Data for the task:
↓↓↓
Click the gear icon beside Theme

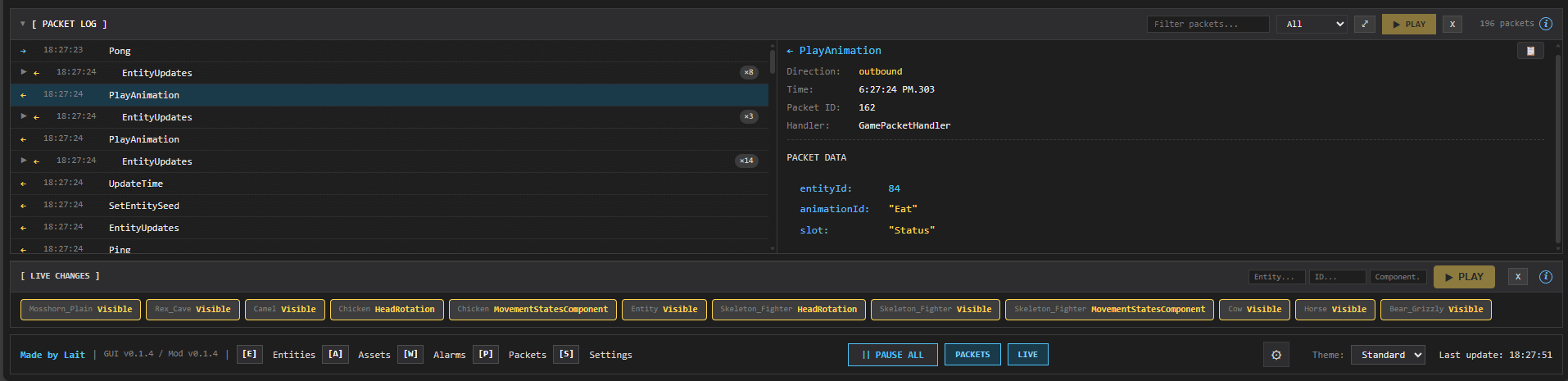(x=1276, y=355)
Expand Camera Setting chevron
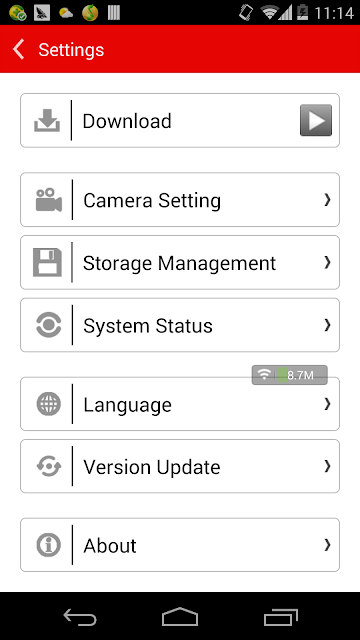This screenshot has width=360, height=640. 327,200
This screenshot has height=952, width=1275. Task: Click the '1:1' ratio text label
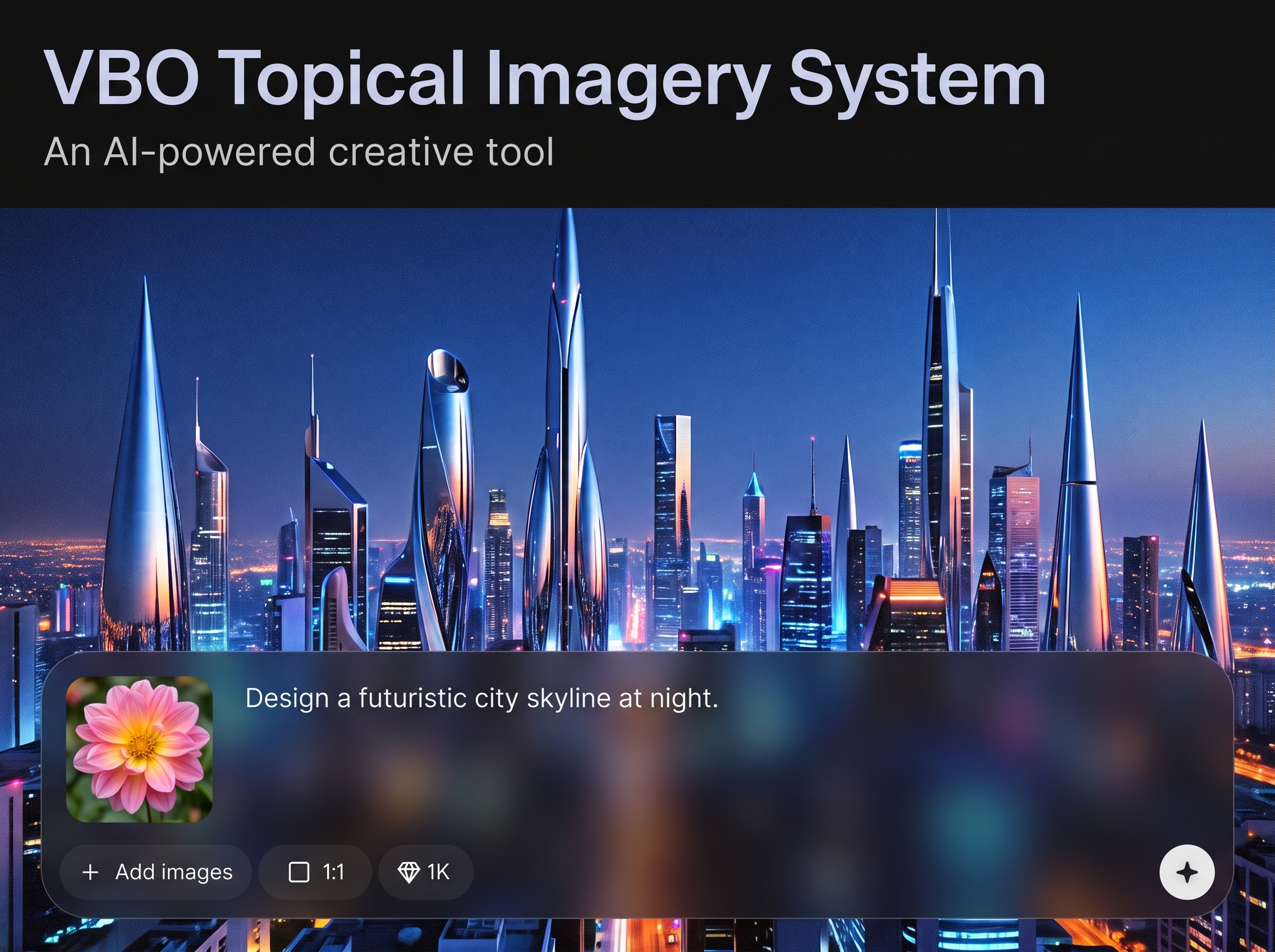tap(334, 872)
↑↑↑
Aim of the task:
Word for word, give again the lines from the line holding "Expand Camera Setting chevron" through the last line of the material, both included; pictures are not part of the copy.

Your solution:
Expand Camera Setting chevron
This screenshot has width=360, height=640. 327,200
This screenshot has height=952, width=1275. Task: Click the '1:1' ratio text label
tap(334, 872)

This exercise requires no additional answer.